Si dà il caso però che tra i molti belligeranti libici vi sia anche Khalīfa Belqāsim Ḥaftar, ex generale gheddafiano caduto in disgrazia e poi trasformatosi in ribelle anti-gheddafiano. Del governo di al-Sarraj è nemico giurato. Sostenuto da Egitto, Emirati Arabi Uniti e Francia, Haftar controlla la regione orientale del Paese (Cirenaica). Combatte anch’egli l’ISIS e il resto della galassia jihadista esattamente sul modello di quanto fatto da Abd al-Fattah al-Sisi in Egitto, ma gli piace essere imprenditore di se stesso.
Torniamo ad al-Sarraj, il quale potrà pure essere pieno di difetti, ma certamente ha le idee chiare e sa farsi capire. Volendosi spiegare bene, ha scelto di parlare agl’italiani. Perché? Perché sono i primi a essere minacciati dal ridislocamento (almeno parziale) dell’ISIS in Libia. «L’Isis è un’organizzazione pericolosissima», ha detto in una intervista al Corriere della Sera il 10 agosto. «Utilizzerà qualsiasi mezzo per inviare i suoi militanti in Italia e in Europa. Non sarei sorpreso di scoprire che i suoi uomini si nascondono sui barconi in viaggio verso le vostre coste. Dobbiamo affrontare insieme questo problema ed essere consapevoli che tra i migranti possono trovarsi terroristi. L’Isis ci minaccia tutti allo stesso moto».

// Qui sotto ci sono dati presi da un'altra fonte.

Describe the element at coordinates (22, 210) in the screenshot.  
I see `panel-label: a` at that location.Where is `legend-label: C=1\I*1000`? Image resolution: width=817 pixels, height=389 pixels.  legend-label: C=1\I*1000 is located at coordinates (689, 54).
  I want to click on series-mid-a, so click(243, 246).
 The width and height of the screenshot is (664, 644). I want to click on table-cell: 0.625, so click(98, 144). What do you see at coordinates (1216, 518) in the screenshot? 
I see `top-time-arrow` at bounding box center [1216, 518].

Stavolta l’Italia sembra avere capito al volo. La sconfitta a Sirte sarebbe la fine della presenza libica dell’ISIS. Ecco dunque la richiesta di un ospedale, i sopralluoghi necessari delle nostre autorità e infine la spedizione a Misurata di un piccolo esercito con qualche materiale sanitario. Già che c’era, per farsi capire meglio, al-Sarraj ha chiesto pure l’intervento statunitense aereo che subito si è realizzato in una serie di bombardamenti contro postazioni dell’ISIS.
Intanto Haftar, generale contro l’ISIS ma anche contro al-Sarraj, ha appena ripreso il controllo della cosiddetta mezzaluna petrolifera, un «complesso di quattro terminal sparsi su una fascia costiera di circa 200 chilometri da Sidra ad Agedabia: enormi “rubinetti” dal quale, prima della crisi libica, veniva esportata la maggior parte del greggio prodotto nel deserto del paese (1,6 milioni di barili ai tempi d’oro)».

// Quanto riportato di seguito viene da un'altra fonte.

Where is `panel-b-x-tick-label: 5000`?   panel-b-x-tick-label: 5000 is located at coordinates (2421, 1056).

In Libia, insomma, l’Italia è in guerra a fianco di chi sta combattendo l’ISIS, ma tra i diversi nemici del califfato nero ha scelto quelli che non sono alleati della Francia bensì degli Stati Uniti. Oggi, cioè, l’Italia prende posizione ed è una posizione sensata. La disastrosa guerra internazionale che ha scioccamente abbattuto il “tappo” Muhammar Gheddafi e scoperchiato il vaso di Pandora libico, per poi offrire su un piatto d’argento all’ISIS nuove basi strategiche puntate direttamente sull’Europa, è stata voluta nel 2011 dalla Francia che in questo modo volle salvaguardare i propri ingenti interessi africani. Fu appoggiata dalla Gran Bretagna, già artefice della Libia così come l’abbiamo conosciuta (un Paese fantasma messo assieme con il vinavil), nel desiderio di non scomparire del tutto da quel quadrante geopolitico. È stata sostenuta stancamente dagli Stati Uniti in nome della loro confusa (per dire il meno) strategia sulle mai sbocciate “primavere arabe”. E maldestramente è stata applaudita anche dall’Italia, la quale, invece di sostenere il proprio alleato regionale, ha cambiato casacca una volta in più per cercare, come al solito, di sedersi al tavolo dei vincitori salvo restare regolarmente a becco asciutto. Oggi invece l’Italia scende finalmente in guerra per tutelare i propri interessi e disinnescare una minaccia. Ma allora perché se ne vergogna? Perché nega, rinnega, diniega? L’Italia si è finalmente accorta che siamo in guerra contro il terrorismo e ha deciso di fare quel che si deve. Fingere di essere a Misurata a zufolare guardando per aria come vorrebbero imbonirci le dichiarazioni dei ministri interessati è, come sempre, indignitoso.